Sobre toda cosa guardada, guarda tu corazón;
porque de él emana la vida.
(Proverbios 4:23)
Vivimos en una era de sobrecarga de información. En todo momento, nuestros ojos y oídos son bombardeados con imágenes, sonidos, palabras y mensajes que moldean nuestros pensamientos y emociones, a menudo sin que nos demos cuenta. Por eso la Palabra de Dios nos instruye a guardar nuestro corazón.
Proteger el corazón implica, entre otras cosas, filtrar lo que vemos y oímos. No todo lo que es popular es edificante. No todo lo que entretiene es inofensivo. Necesitamos ser conscientes de lo que permitimos que entre en nuestra mente y espíritu. Las películas, la música, las conversaciones, las redes sociales, todo esto puede influir en nuestra fe, nuestros valores y nuestra relación con Dios.
Jesús dijo que el ojo es la lámpara del cuerpo (Mateo 6:22-23). Si nuestros ojos son buenos, todo nuestro cuerpo estará lleno de luz. Esto significa que lo que elegimos ver y oír puede acercarnos a la luz o sumergirnos en la oscuridad. Así como cuidamos la nutrición de nuestro cuerpo, necesitamos cuidar la nutrición de nuestra alma.

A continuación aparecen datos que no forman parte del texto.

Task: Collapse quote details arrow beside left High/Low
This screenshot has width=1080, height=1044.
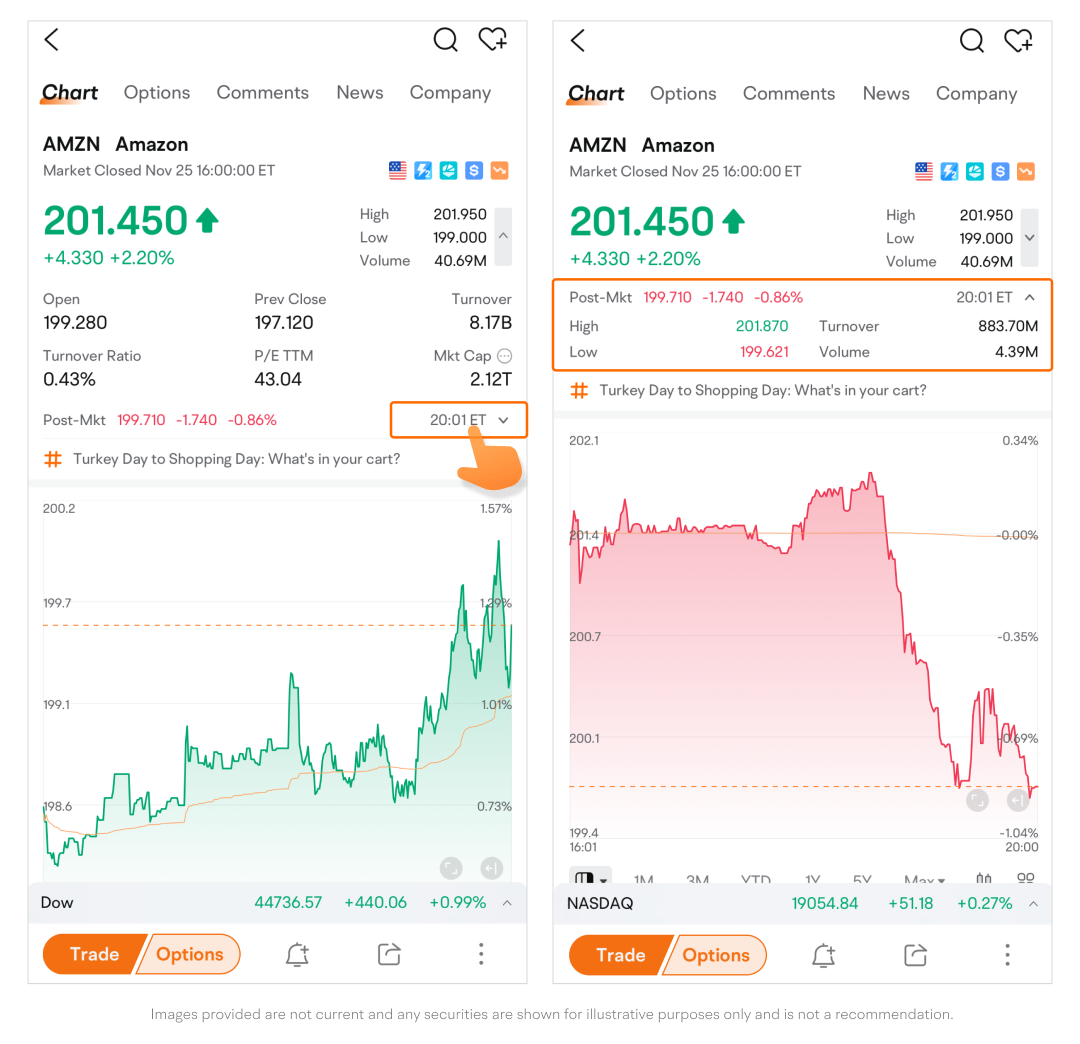Action: pyautogui.click(x=503, y=236)
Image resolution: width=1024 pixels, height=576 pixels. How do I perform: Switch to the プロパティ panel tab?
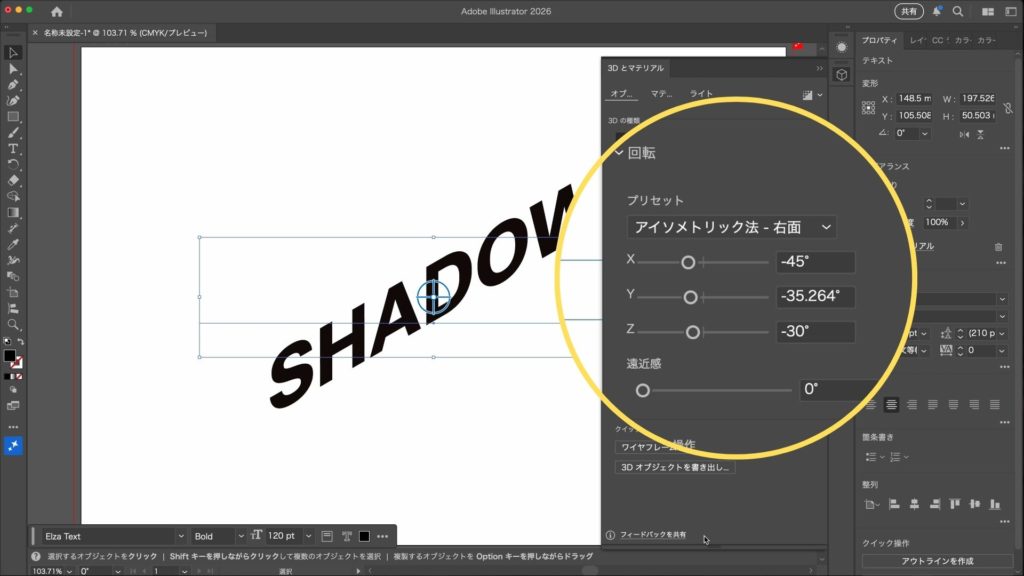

Filtrar no significa alienarse. Hay que ser sabio. Se trata de discernir qué construye y qué contamina. Se trata de elegir lo que fortalece nuestra fe y nos acerca al carácter de Cristo. No se trata de legalismo, sino de amor a Dios y celo por una vida santa.
Oremos al Señor y pidamos discernimiento. Evalúa tus hábitos. Pregúntate: "¿Lo que consumo glorifica a Dios? ¿Fortalece mi fe? ¿Produce frutos del Espíritu en mí?" Que el Espíritu Santo nos ayude a elegir sabiamente lo que permitimos entrar en nuestro corazón.
Filtrar es amar. Filtrar es proteger. Filtrar es vivir con propósito.